The required output is an exact copy of the lines from the one containing "Where should I" through the end of the entries below, with pictures removed.
BEGIN Given entries
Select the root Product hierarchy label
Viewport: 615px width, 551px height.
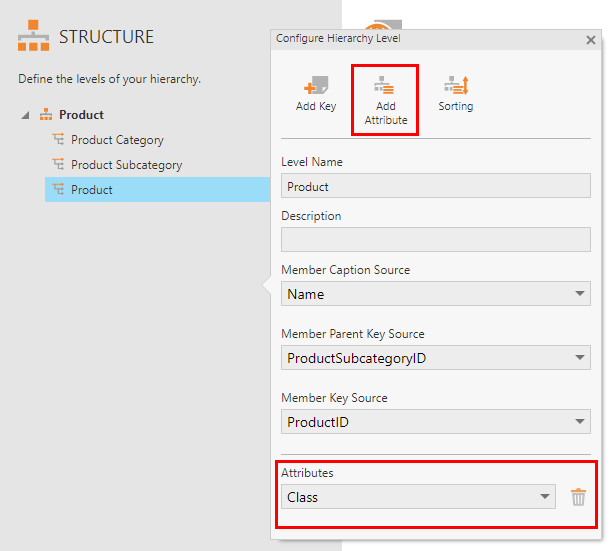click(x=81, y=115)
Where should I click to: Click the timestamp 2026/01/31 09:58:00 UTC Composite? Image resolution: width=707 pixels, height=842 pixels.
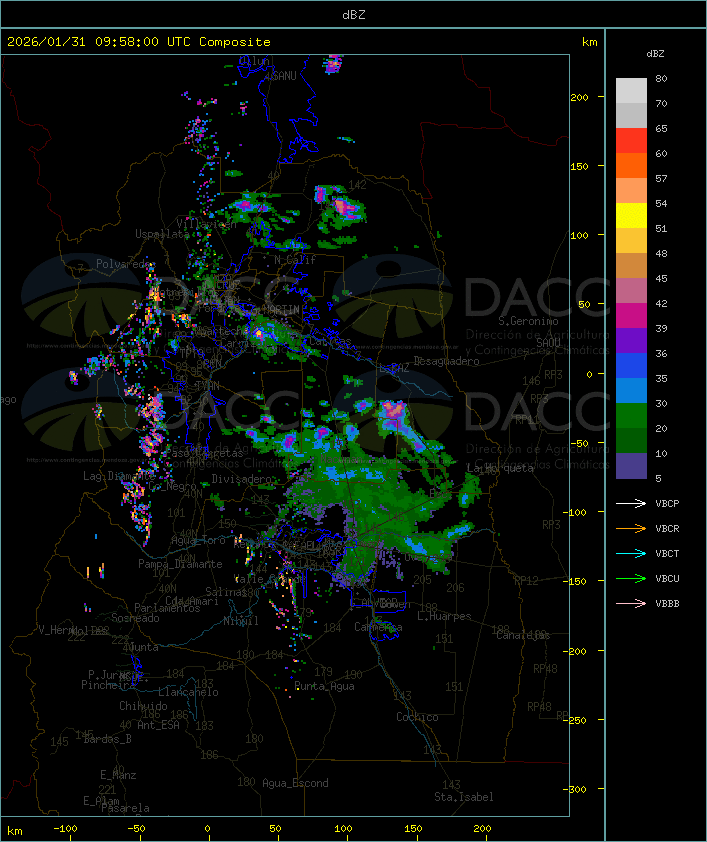139,42
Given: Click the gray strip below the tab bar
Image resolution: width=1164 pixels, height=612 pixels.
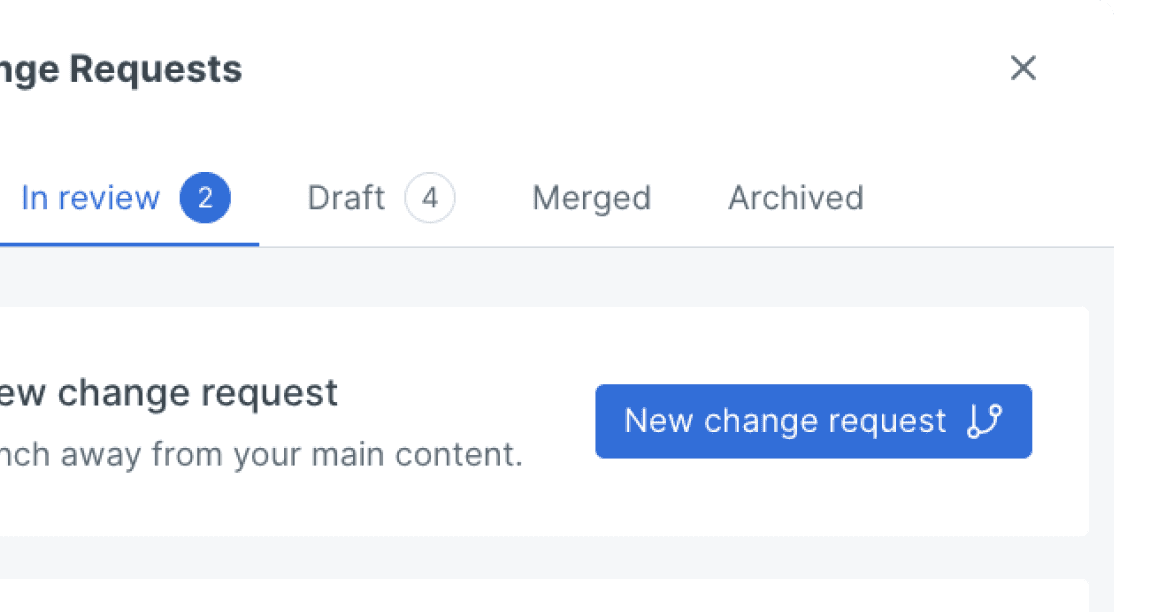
END Given entries
= Result =
Where should I click to: Click the timestamp 2026/01/31 09:58:00 UTC Composite? Image resolution: width=707 pixels, height=842 pixels.
139,42
Given: Click the gray strip below the tab bar
Image resolution: width=1164 pixels, height=612 pixels.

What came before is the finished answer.